Lloyd himself spends a lot of time in meetings but prefers the lab, despite the challenges.

“My greatest challenge is being able to satisfy the myriad of different kinds of ideas that come through the lab,” he explains. “An investigator’s imagination is the limit of what could be requested of us, and this is a challenge intellectually, but it’s probably the most fun part of this job.”

Technology and the training and research it involves, because technology is always changing, are a big part of meeting that challenge, Lloyd says.

“We try not to let an investigator come to us with some kind of novel technology that we don’t already have some understanding of—how it works and what it does,” he says. “This gives us an opportunity to think as scientists about how we can solve these kinds of problems. Preparation is what leads to success.”

The AMC uses a variety of microscope and image analysis technologies, both from big brands and smaller vendors, in order to stay flexible for the variety of requests they receive from PIs. A LIMS also helps keep things organized.

“Each one of these companies has its strengths and weaknesses, and we very much understand what each of those is, so we like to not pigeonhole ourselves into one specific brand or model but to be as versatile as possible with each of these systems,” Lloyd says.

Super-resolution has been one major development in microscopy.

Mark Lloyd uses a multiphoton microscope to investigate tumor growth in an animal under anesthesia.“In the past few years, techniques have emerged that defeat the laws of physics computationally and enable what is called in the field ‘superresolution,’ which just innately changes how well we can see really small things,” Lloyd explains. “This is very exciting for us and for the investigators at Moffitt [who] require that kind of technique.”

More broadly, there’s been a big increase in lab automation in the cancer research field, in making instruments easier to use, and in the need for objective quantification. Lloyd says these changes mean the AMC is focusing more on image analysis than ever before. Whereas it once took up around ten percent of their time, image analysis now consumes about 60 percent of it.

“It’s been very exciting to be able to move with the technologies and be able to take advantage of them, because they certainly are beneficial for the investigators and the kinds of questions that can be asked and answered,” Lloyd says.
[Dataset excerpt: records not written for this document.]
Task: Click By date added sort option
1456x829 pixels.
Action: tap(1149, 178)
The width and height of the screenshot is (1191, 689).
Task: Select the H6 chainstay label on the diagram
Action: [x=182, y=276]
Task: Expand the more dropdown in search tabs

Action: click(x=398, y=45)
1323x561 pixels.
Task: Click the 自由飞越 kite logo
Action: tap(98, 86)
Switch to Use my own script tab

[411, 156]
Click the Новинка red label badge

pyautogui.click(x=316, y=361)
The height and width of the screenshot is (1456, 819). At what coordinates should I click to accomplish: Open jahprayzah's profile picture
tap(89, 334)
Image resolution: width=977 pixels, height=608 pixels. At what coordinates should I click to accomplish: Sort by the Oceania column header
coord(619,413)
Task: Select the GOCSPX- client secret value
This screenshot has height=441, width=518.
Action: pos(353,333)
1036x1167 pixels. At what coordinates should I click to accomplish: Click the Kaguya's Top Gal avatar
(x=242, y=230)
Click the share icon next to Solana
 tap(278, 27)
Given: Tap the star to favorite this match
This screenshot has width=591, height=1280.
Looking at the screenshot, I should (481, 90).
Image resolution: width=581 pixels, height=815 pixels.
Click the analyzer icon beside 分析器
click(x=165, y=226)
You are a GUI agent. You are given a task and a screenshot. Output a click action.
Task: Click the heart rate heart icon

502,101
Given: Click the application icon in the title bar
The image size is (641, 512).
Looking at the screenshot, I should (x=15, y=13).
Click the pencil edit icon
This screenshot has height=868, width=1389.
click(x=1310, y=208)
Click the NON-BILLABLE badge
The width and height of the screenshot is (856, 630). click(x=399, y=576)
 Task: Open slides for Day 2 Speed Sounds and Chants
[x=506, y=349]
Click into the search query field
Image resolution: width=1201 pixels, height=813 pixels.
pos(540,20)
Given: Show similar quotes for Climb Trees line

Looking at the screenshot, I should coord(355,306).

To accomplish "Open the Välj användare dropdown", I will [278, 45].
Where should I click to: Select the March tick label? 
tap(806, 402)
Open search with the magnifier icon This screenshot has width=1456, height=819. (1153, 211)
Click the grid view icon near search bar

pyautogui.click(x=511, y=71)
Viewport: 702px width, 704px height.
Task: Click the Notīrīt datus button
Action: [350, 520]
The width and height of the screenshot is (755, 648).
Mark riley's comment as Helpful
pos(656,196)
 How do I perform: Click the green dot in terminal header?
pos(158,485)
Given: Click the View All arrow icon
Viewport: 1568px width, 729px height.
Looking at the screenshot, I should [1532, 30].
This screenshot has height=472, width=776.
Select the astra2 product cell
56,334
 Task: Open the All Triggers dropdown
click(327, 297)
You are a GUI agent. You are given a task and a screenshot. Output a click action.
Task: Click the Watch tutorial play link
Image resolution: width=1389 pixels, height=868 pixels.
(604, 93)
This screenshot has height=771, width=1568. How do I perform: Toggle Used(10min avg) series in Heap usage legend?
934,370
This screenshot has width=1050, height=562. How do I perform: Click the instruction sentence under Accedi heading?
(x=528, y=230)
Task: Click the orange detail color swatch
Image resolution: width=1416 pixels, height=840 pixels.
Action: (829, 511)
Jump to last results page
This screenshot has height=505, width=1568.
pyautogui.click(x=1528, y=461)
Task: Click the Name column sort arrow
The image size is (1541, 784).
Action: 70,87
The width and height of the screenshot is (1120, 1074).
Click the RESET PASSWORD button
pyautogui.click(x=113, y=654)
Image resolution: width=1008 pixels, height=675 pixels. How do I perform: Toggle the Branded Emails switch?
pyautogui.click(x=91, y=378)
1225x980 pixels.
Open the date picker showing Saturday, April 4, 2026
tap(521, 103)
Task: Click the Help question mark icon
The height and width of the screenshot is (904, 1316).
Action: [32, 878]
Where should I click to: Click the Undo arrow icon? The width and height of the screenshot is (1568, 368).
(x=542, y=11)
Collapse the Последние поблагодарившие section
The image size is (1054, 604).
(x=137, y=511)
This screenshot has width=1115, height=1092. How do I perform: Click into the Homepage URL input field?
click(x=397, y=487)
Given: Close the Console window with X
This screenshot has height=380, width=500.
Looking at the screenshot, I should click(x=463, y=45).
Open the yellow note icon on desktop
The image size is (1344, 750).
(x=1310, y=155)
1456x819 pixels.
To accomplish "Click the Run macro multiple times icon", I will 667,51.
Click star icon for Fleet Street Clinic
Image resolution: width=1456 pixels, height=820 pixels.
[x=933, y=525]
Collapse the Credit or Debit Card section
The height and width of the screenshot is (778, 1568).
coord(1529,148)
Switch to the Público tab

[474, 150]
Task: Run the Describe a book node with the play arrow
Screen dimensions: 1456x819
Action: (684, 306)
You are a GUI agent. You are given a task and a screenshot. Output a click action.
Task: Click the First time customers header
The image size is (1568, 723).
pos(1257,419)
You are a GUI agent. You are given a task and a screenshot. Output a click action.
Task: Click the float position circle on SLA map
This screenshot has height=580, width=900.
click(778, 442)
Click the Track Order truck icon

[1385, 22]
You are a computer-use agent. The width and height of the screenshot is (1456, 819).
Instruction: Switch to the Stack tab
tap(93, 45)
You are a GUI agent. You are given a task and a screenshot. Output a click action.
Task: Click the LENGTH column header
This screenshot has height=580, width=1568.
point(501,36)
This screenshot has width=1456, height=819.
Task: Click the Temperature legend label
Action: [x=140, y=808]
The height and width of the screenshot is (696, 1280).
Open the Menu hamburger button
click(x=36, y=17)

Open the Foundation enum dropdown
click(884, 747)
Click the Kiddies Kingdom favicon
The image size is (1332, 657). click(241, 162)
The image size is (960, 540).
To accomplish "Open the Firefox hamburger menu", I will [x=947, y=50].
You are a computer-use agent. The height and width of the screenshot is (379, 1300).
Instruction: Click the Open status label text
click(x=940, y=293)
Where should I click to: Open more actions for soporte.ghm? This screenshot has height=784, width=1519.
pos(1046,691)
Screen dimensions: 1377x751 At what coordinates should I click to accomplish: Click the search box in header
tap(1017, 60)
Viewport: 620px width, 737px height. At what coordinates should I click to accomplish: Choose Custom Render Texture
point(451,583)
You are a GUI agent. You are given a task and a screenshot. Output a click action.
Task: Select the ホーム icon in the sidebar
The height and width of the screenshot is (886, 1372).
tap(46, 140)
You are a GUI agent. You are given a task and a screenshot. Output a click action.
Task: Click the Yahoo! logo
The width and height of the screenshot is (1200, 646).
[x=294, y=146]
Technology, as one would expect, features prominently in the facility’s future plans, with the aim to continue to acquire state-of-the-art instruments. However, with the challenging funding environment of the past several years, finding the capital to purchase that equipment has meant the lab has had to try new strategies.

“We have taken some creative approaches to defining partnerships with outside institutions that have functionality that we do not and, vice versa, offering functionalities that they may not that we have,” he says.

Main Microscopy and Image Analysis Tools in the AMC

Leica, Nikon, Olympus, Zeiss, Life Technologies EVOS, CRI, Definiens, Visiopharm, Media Cybernetics Image Pro Plus

One of the most interesting things going on at the AMC now involves a new business venture. “I recently started a business, a start-up out of Moffitt, which takes advantage of the intellectual property that has been created in our laboratory,” Lloyd says. “We are being funded significantly right now and we’re trying to take it to the next level, so this is a very interesting opportunity for us to be able to venture out into something a little bit different.”

Lloyd sees commercialization as key to helping the patients he sees every day on his walk. “I’ve been able to envision ways that microscopy and the kinds of work that we do in the core facility can be immediately translatable to the clinic,” he says. “Some of the kinds of patents that have come out of our lab are being commercialized to actually impact the patients.”

“Research papers and grants are important, but commercialization is also important to be able to have a real impact on our patients.”